PERUGIA – Continua il processo Sanitopoli andato in scena ieri in Corte d’Appello di Perugia. L’accusa ha chiesto la condanna di tutti gli imputati, anche di coloro che sono stati assolti in primo grado. Le difese preparano l’arringa per dimostrare l’assoluta correttezza delle procedure seguite. Queste le condanne richieste dalla procura generale: un anno e 8 mesi all’ex assessore Maurizio Rosi, un anno e 4 mesi all’ex presidente della Regione Maria Rita Lorenzetti e all’ex direttore generale della sanità, Paolo Di Loreto, un anno e due mesi a Giuliano Comparozzi e Giancarlo Rellini, un anno e un mese a Gigliola Rosignoli e Sandra Santoni, dieci mesi a Franco Biti e Luca Conti e nove a Francesco Ciurnella.

L’udienza è stata rinviata al 15 marzo. In quella data si saprà se le intercettazioni verranno riammesse o meno. L’accusa ne ha chiesto l’ammissione, mentre la difesa si è opposta.

In primo grado l’ex presidente della Regione Umbria Lorenzetti è stata condannata ad 8 mesi di reclusione, l’ex assessore alla sanità Rosi ad otto mesi e quindici giorni, perché gli episodi contestati erano due e l’allora numero uno della sanità Di Loreto stessa pena.
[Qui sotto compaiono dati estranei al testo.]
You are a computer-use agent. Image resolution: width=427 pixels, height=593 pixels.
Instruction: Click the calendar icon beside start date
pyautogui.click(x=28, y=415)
Intanto oggi a Firenze andrà in scena un secondo processo a carico della Lorenzetti. Nel processo sono coinvolte trentadue persone, tra queste sete imprenditori con la Lorenzetti nel ruole di presidente di Italferr. Al centro del dibattimento ci saranno alcune vicende riguardanti appalti sulla Tav fiorentina.